This evening I attended a meeting of the First Suburbs Consortium, which I wrote about in an earlier post. The topic of housing happened to be addressed. One thing that the majority of older, built suburbs, such as Amberley, have in common, is a lack of available housing for our aging population. The advantage that Amberley has, over Blue Ash (where this is the MAIN issue of concern), is that we have available land for rectifying this situation. Luxury condos, lifestyle homes, or apartments featuring universal design features might be just what Amberley needs in order to attract new residents and keep empty-nesters in our community. At the request of the attendees, this issue will continue to be addressed and meetings are open to everyone. If you would like to be notified of the next meeting of First Suburbs, please let me know and I'll be happy to get you the information.

Friday, October 11, 2013

Keeping Tabs on Me

This upcoming election, I am fortunate that I am running without an opponent. Hopefully that means that residents are satisfied, or, at least, not dissatisfied, with my job performance over the last two years. I have tried to communicate with as many of you as I can about things in Amberley that I am working on or that I think residents should be made aware of. I could probably update this blog more often, but then I might run the risk of becoming more spam in your inbox.

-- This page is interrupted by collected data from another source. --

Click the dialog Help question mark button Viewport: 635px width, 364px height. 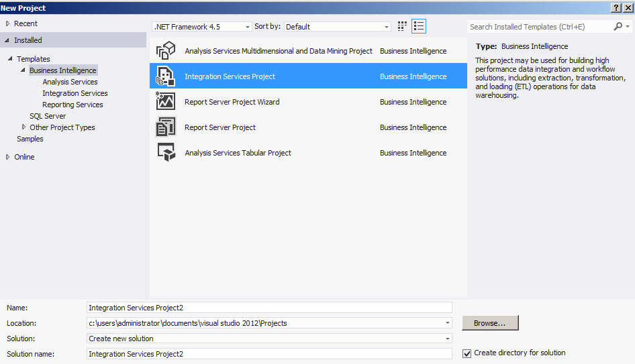(x=616, y=7)
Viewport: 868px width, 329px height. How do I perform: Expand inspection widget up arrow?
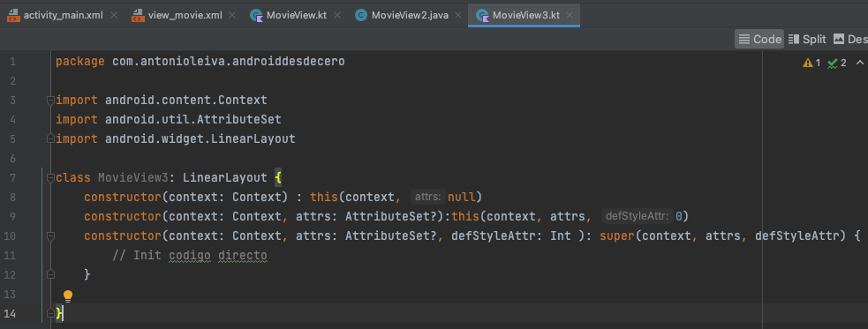click(860, 63)
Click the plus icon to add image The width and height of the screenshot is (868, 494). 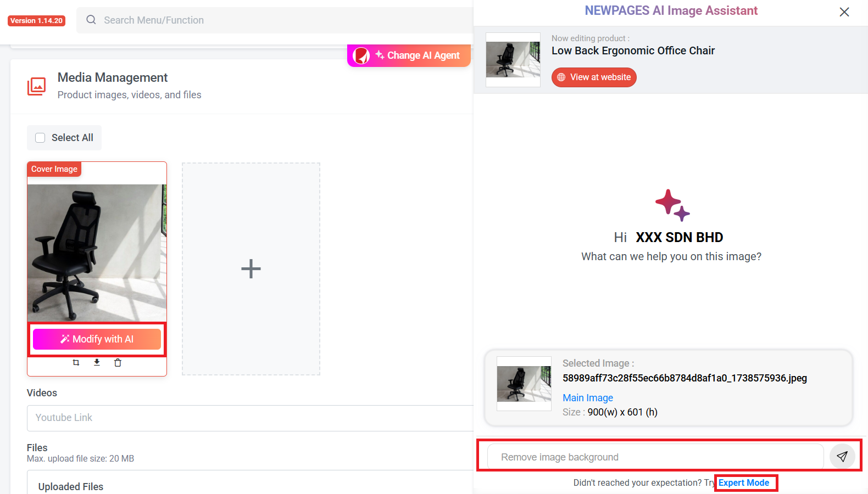[x=251, y=269]
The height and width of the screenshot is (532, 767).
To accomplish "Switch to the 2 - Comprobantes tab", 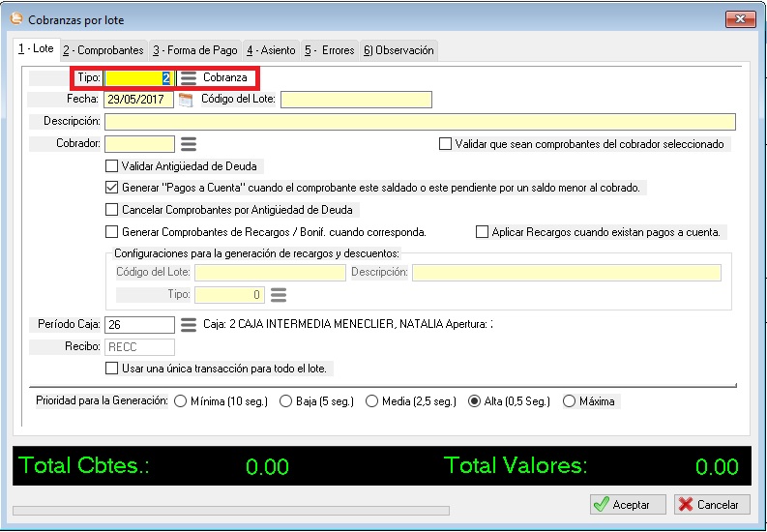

The question was raised recently about why I am putting up campaign signs and communicating with voters during election season when I am running unopposed. The answer is simple: I cannot expect voters to vote for me simply because I don't have an opponent. In my opinion, I still have to earn your vote, and to earn your vote, I need to prove that I am still working hard for Amberley. In fact, I have to work harder than ever because given the current makeup of council, and probably into the near future, I will still be a "lone wolf" when it comes to pressing for improvements that would positively impact the quality of life for residents.

My priorities haven't changed in the two years I've served on council. For example, even though the Village has paid off Amberley Green, economic development is as important today as it was when I first took office. Fortunately, our ownership of this beautiful piece of property gives us the luxury of dictating what can be built there. Safe streets for pedestrians is also of high importance. Nothing happens overnight, but it is silly not to plan for future possibilities. I will continue to search for grants to pay for future planning, like the grant opportunity I brought to committee last week from Interact for Health. There was no support for applying for the grant, but part of being on council is to continue to bring forth issues that are of importance to residents whether there is support for them at this time or not. Trends change, opinions change. It's important to stay educated to trends and make sure Amberley does not become a dinosaur because it's much easier and less risky to ignore them.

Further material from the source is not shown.